依頼内容 1: インタビュー記事で、叶井さんが2010年に破産させた自身設立の会社は何という名前か。
依頼内容 2: インタビュー記事の続きを、最後の文の後から書き継いでください。

ページ抜粋:
更新日:2023年11月15日 20:06
エンタメ

『アメリ』を「間違えて」買い付けた56歳の映画プロデューサーが“余命半年”のいま語る、映画業界に残した功績

「1億円の生命保険」に加入させられかけた!?

――そんな絵に描いたような「ギョーカイ人」だった叶井さんですが、2010年には自身で設立したトルネード・フィルムを破産させてしまいます。ちょうど、その前後で倉田氏と結婚していると思うのですが、会社が破産、さらに自己破産すると、どうなるんですか? 叶井:やっぱり、何人かには距離を置かれたよ。3億円を踏み倒したわけだからね……。それは怒るでしょう。しかも、借金を踏み倒しながら、映画業界にいるわけだから「ありえない!」と思っている人はいまだに多いだろうね。 とある制作会社には800万〜1000万円の未払い金があったから、「1億円の生命保険入ってくれ」と言われたこともあった。1億だから月に30万〜40万円の掛け金がかかるのに、それを向こうが払うというんだよ。 ――なんでそんなことするんですか? 叶井:「お前が死んだら、1億円そのまま受け取る」と言われたね。「いや、御社への未払いは1000万円くらいじゃないですか!」と言ったら「長年の利子です」と返されてしまった。ヤバくない?(笑)

提供情報:

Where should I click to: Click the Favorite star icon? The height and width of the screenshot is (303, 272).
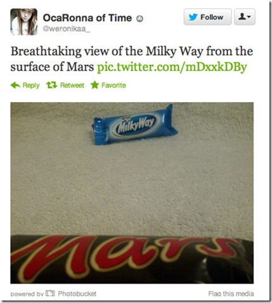[x=94, y=85]
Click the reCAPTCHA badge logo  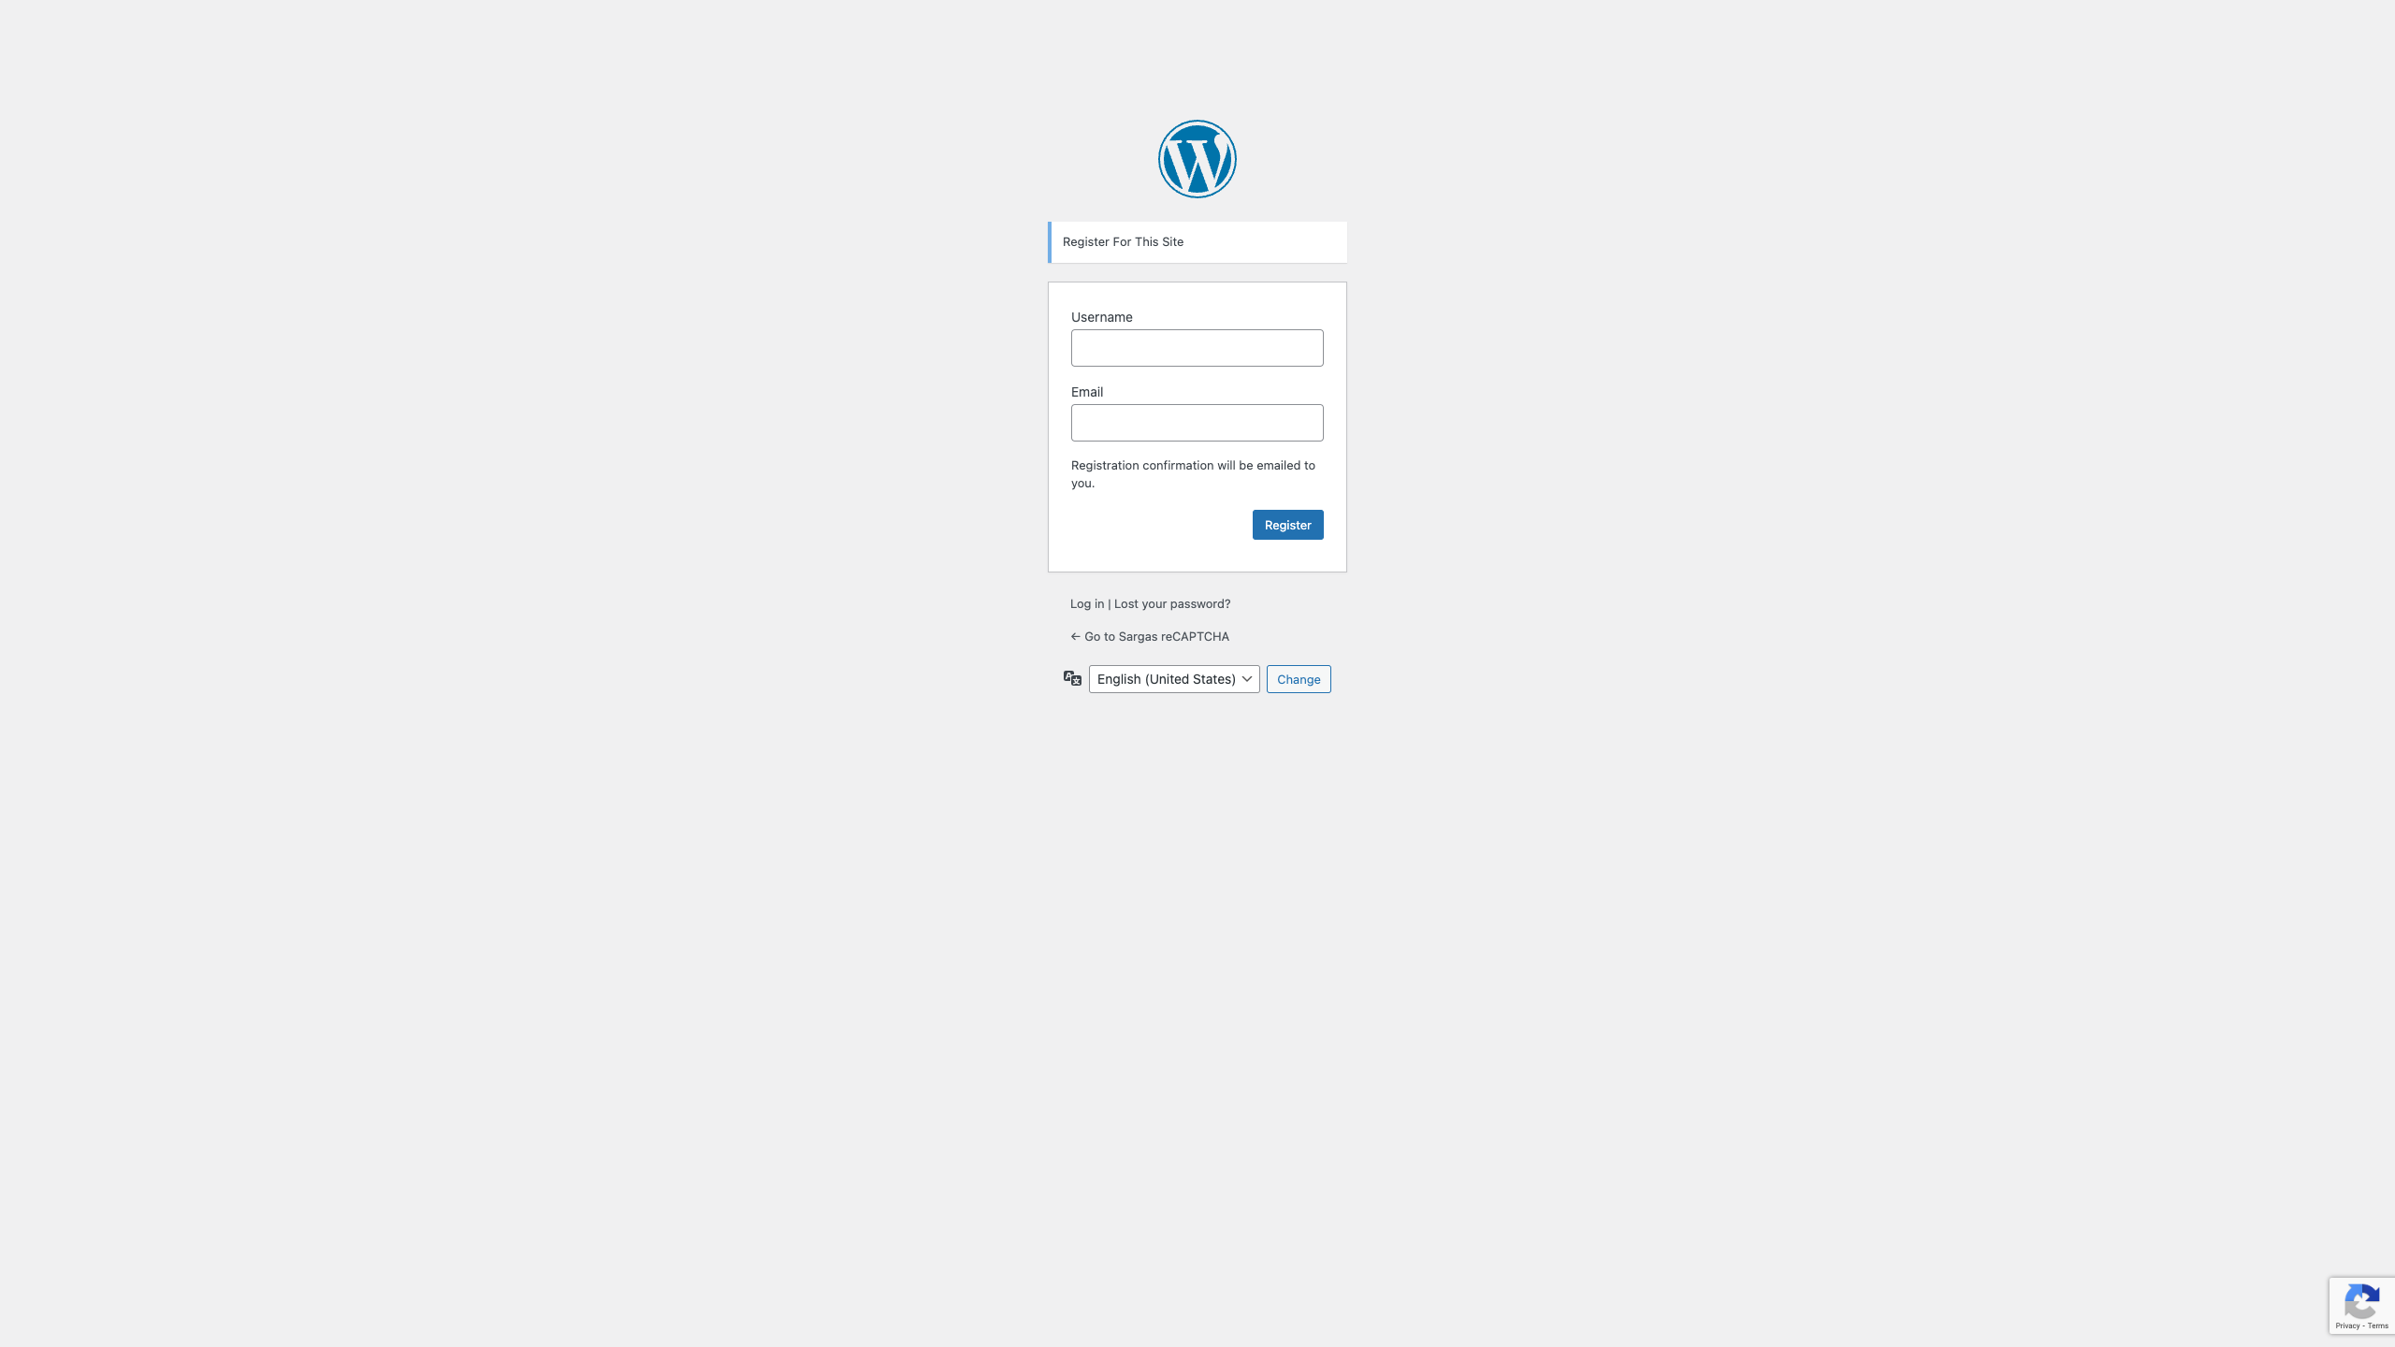point(2362,1301)
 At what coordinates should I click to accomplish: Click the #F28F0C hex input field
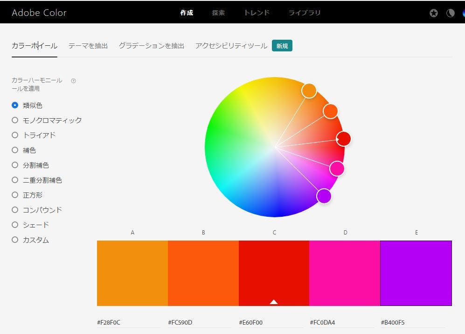pos(128,322)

回答文 1: トルネード・フィルム

回答文 2:
「1万円でチャラにするか、自己破産を選んでくれ」

エンドロール!

『エンドロール! 末期がんになった叶井俊太郎と、文化人15人の“余命半年”論』(サイゾー)

――そうやって、叶井さんの元を去る人がいる一方で、例えば200万〜300万円近くの未払いがあった江戸木氏には「後でもっと払いますから」と言ったことで、その後も仲良くしてもらえたんですよね。 叶井:人によって未払いの金額が違うから、一人ひとりに挨拶に行って「1万円でチャラにするか、俺が自己破産するから、それで溜飲を下げるか選んでくれ」と言ったんだ。 ――叶井さんが自己破産したところで、相手にメリットはあるんですか? 叶井:いや、「自己破産を反省と捉えてほしい」ということだね。 ――どちらを選んでも未払いは解決しないじゃないですか……。 叶井:まぁ、実際そうとしか言えなかったからさ。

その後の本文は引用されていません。